Marcus stood at the plate, his heart hammering like a drum solo. The North High Bears' mascot—a giant fuzzy head with dead eyes—loomed from the dugout, judging him. First varsity at-bat, bottom of the seventh, and he was already sweating through his jersey.

"You got this, bro!" yelled Tyler from the bench. Marcus's best friend had been hyping this game all week, claiming Marcus's baseball skills were "straight fire." Turns out, Tyler was overselling it.

The pitcher wound up. Bull. That was his nickname—mythical on the mound, destructive to confidence. The ball came screaming in. Marcus swung so hard he nearly spun himself into the ground.

Strike three.

"Sit down, rook," someone muttered. Marcus's face burned hotter than the cafeteria's spinach surprise, which he'd accidentally spilled on his white shirt earlier that day. The green stain across his chest had earned him "Spinach Boy" from Taylor—that fox who sat behind him in AP Bio, the one who'd caught him staring at her in class again.

Walking back to the dugout, Marcus caught Tyler's eye. His friend gave him that shrug that said, *we'll talk about it later.* But in that moment, Marcus realized something. He'd been so terrified of striking out—of not being the baseball prodigy everyone expected—that he'd forgotten why he loved the game.

Later, at the ice cream shop, Taylor slid into the booth across from him and Tyler. Her fox-like grin made his stomach do that annoying flip thing.

"Spinach Boy," she said. "I saw your at-bat."

Marcus groaned. "Yeah, I choked."

"You swung like you meant it," she said, spooning chocolate chip cookie dough. "That's more than most of our team can say."

Tyler cackled. "She's not wrong, bro. You looked like a bear fighting a beehive out there, but at least you fought."

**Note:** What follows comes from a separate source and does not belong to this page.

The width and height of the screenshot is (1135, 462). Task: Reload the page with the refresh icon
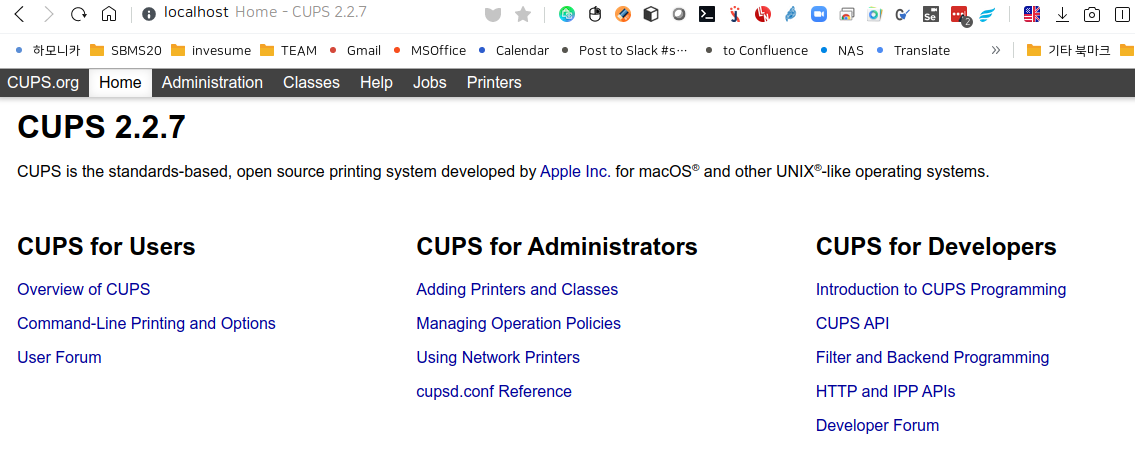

Taylor's phone dinged. She checked it, then slid her phone over. A video of Marcus's at-bat, captioned: *Spinach Boy goes down swinging 😂*. But she'd added her own comment: *He's got guts though. Respect.*

Marcus looked at the spinach stain still visible on his shirt, then at Taylor's teasing smile, and finally at Tyler, who was already planning their next batting practice session. Maybe striking out wasn't the worst thing. Maybe the real win was that he'd stepped up to the plate at all.